In order to do this, we still need to be able to distinguish what symbols should be considered part of a word, and which are punctuation. We will briefly consider what decisions to make here.

What will we consider punctuation, or more generally, not part of a word? We'll start with whitespace and the following characters: comma, colon, semi-colon, period, double-quotation marks, parentheses, slash (as in “and/or”), and ampersand. For exclamation marks and question marks, we'll consider combinations of them (such as ?!?) to be a single punctuation symbol. We'll consider two or more dashes together to be punctuation, whereas we'll assume a single one is a hyphen inside a word. We'll assume all single quotation marks are just apostrophes and thus part of a word. This isn't completely accurate, but it's pretty good, and about the best we can accomplish without a more sophisticated tool than regular expressions.

Can you devise a regular expression that corresponds to this description of whitespace and punctuation?

r"\s+|[,:;.\"()/&]|[?!]+|-{2,}"

This has four parts:
\s+           A sequence of one or more whitespaces
[,:;.\"()/&]  A punctuation symbol that isn't combined with anything else
[?!]+         A sequence of ? and !
-{2,}         A sequence of 2 or more dashes

Now, use re.split as we've done previously:

re.split(r"\s+|[,:;.\"()/&]|[?!]+|-{2,}","Are you crazy, or brilliant!?!")

Unfortunately, that's not what we want, as it has removed the punctuation, as well. It also contains some empty strings.

- Stated task A -
From the punctuation passage, extract the text starting at "This has four" and ending at "some empty strings.".
- Stated task B -
In the punctuation passage, how are single quotation marks treated?

(Records from a dataset)

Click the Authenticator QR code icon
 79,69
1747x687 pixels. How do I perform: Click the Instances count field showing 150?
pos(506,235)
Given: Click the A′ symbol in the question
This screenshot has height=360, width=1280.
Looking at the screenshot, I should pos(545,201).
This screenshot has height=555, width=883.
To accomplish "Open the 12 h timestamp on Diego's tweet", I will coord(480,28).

- Expected answer A -
This has four parts:
\s+           A sequence of one or more whitespaces
[,:;.\"()/&]  A punctuation symbol that isn't combined with anything else
[?!]+         A sequence of ? and !
-{2,}         A sequence of 2 or more dashes

Now, use re.split as we've done previously:

re.split(r"\s+|[,:;.\"()/&]|[?!]+|-{2,}","Are you crazy, or brilliant!?!")

Unfortunately, that's not what we want, as it has removed the punctuation, as well. It also contains some empty strings.

- Expected answer B -
They are assumed to be apostrophes and thus part of a word.